- _GIVEN EXERCISE A_:
Answer these questions about the liquidation text:
(i) What are the three types of liquidation it names?
(ii) What must not be proposed or approved at the second meeting of creditors for a Creditors' Voluntary Liquidation to follow a Voluntary Administration?
(iii) With which body must a Registered Liquidator be registered?
- _GIVEN EXERCISE B_:
Summarize the liquidation text in two sentences.

**** TEXT PASSAGE

Liquidation, also referred to as winding up, is a process whereby a Liquidator is appointed to collect and realise the assets of a company and then distribute those funds in accordance with the Corporations Act and bring the company’s existence to an end.  There are three different types of liquidations – Court Liquidation, Creditors’ Voluntary Liquidation and Members’ Voluntary Liquidation.

Here we consider Creditors’ Voluntary Liquidation.

How does the Creditors’ Voluntary Liquidation commence?

Where the directors and shareholders of the company recognise that the company is insolvent and cannot continue its operations or be rehabilitated, the directors may resolve to seek a resolution of shareholders and to place the company into liquidation.

It is more usual however for Creditors’ Voluntary Liquidations to follow a Voluntary Administration if a Deed of Company Arrangement is not proposed or approved at the second meeting of creditors in a Voluntary Administration.

Who is the Liquidator?

The Liquidator must be a Registered Liquidator (i.e. a liquidator registered with ASIC).  He or she must not be a significant debtor or creditor of the company and must be independent of the company and its officers.

Liquidator’s powers

The Liquidator’s main task is to take possession of the company’s assets and realise them so that the funds can be distributed to creditors.

********
**** AVAILABLE DATA

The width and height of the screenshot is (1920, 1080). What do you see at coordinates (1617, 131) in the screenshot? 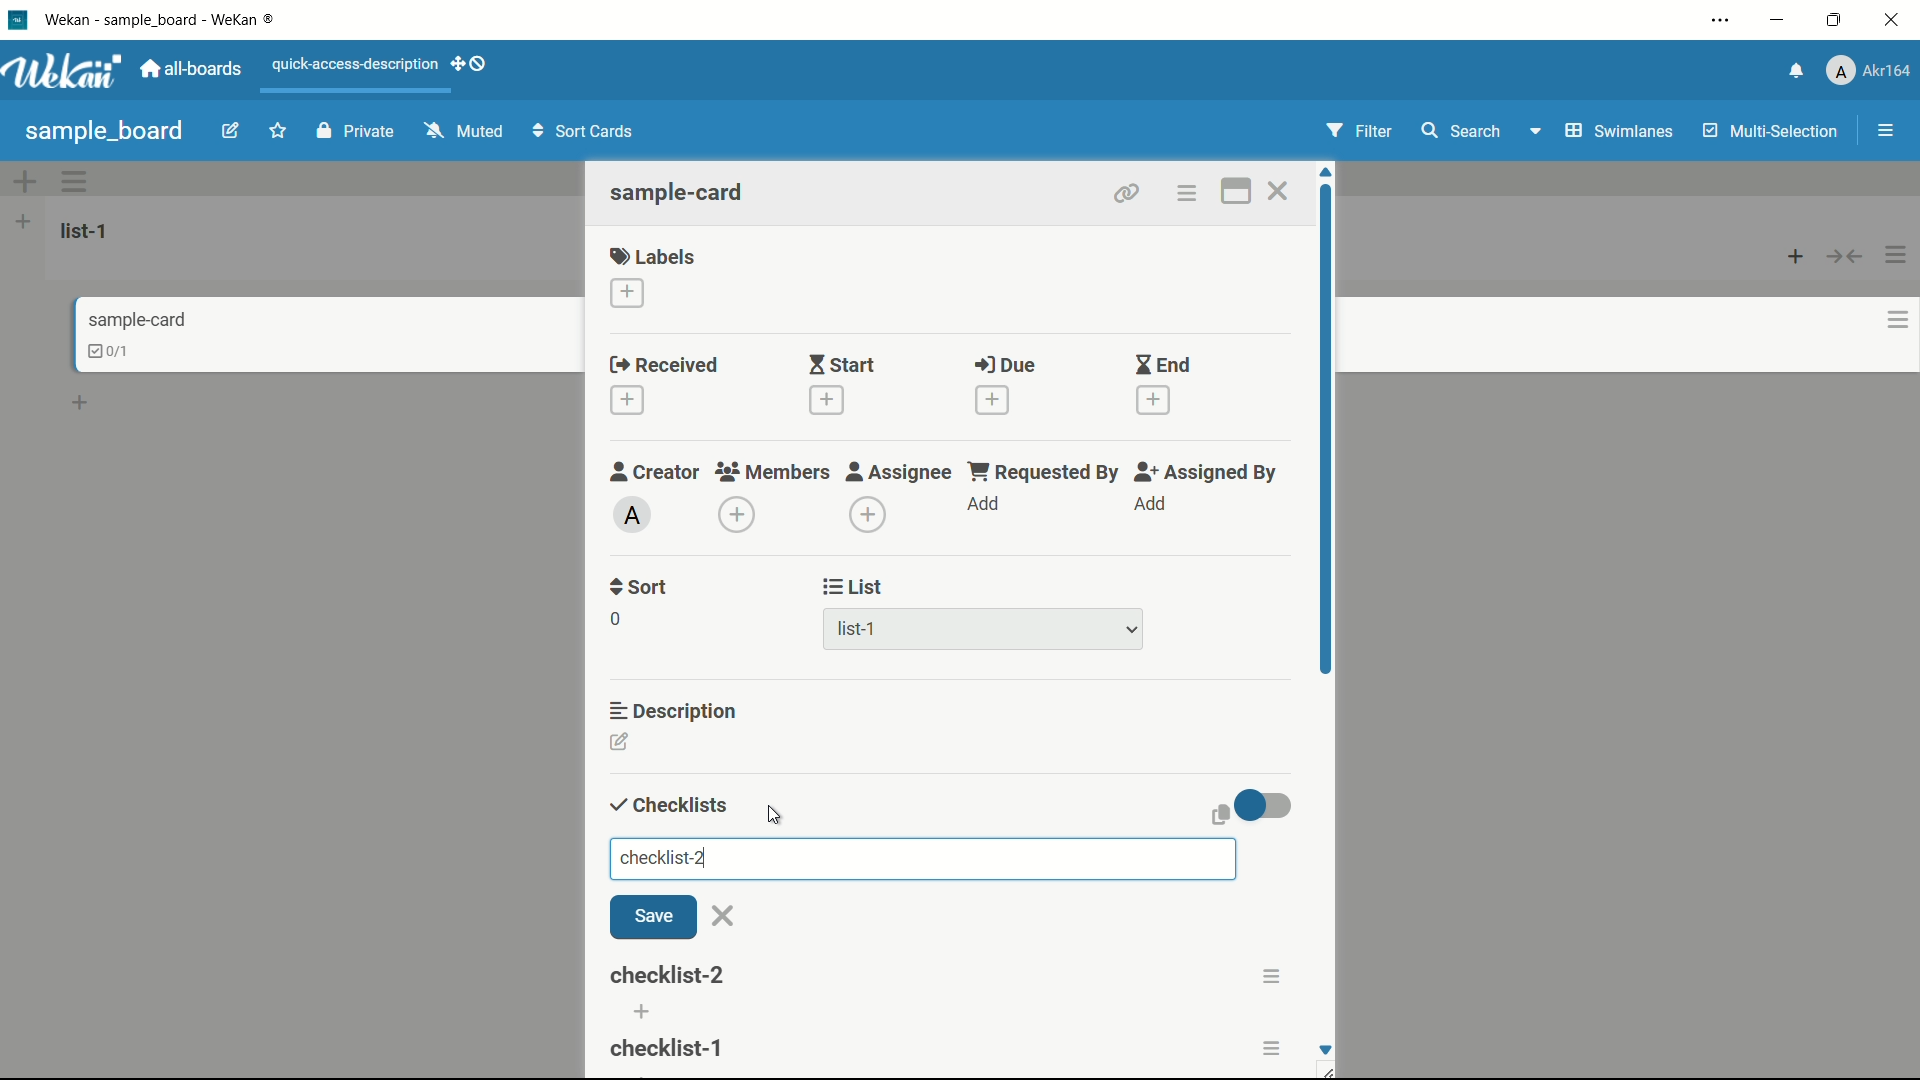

********

- _WRITTEN SOLUTION A_:
(i) Court Liquidation, Creditors' Voluntary Liquidation, and Members' Voluntary Liquidation.
(ii) A Deed of Company Arrangement.
(iii) ASIC.

- _WRITTEN SOLUTION B_:
Liquidation, or winding up, is a process in which a Liquidator collects and realizes a company's assets, distributes the funds under the Corporations Act, and ends the company's existence. A Creditors' Voluntary Liquidation can begin when directors of an insolvent company resolve to seek a shareholder resolution, though it more usually follows a Voluntary Administration, and the Liquidator must be registered with ASIC, be independent, and take possession of and realize the company's assets so the funds can be distributed to creditors.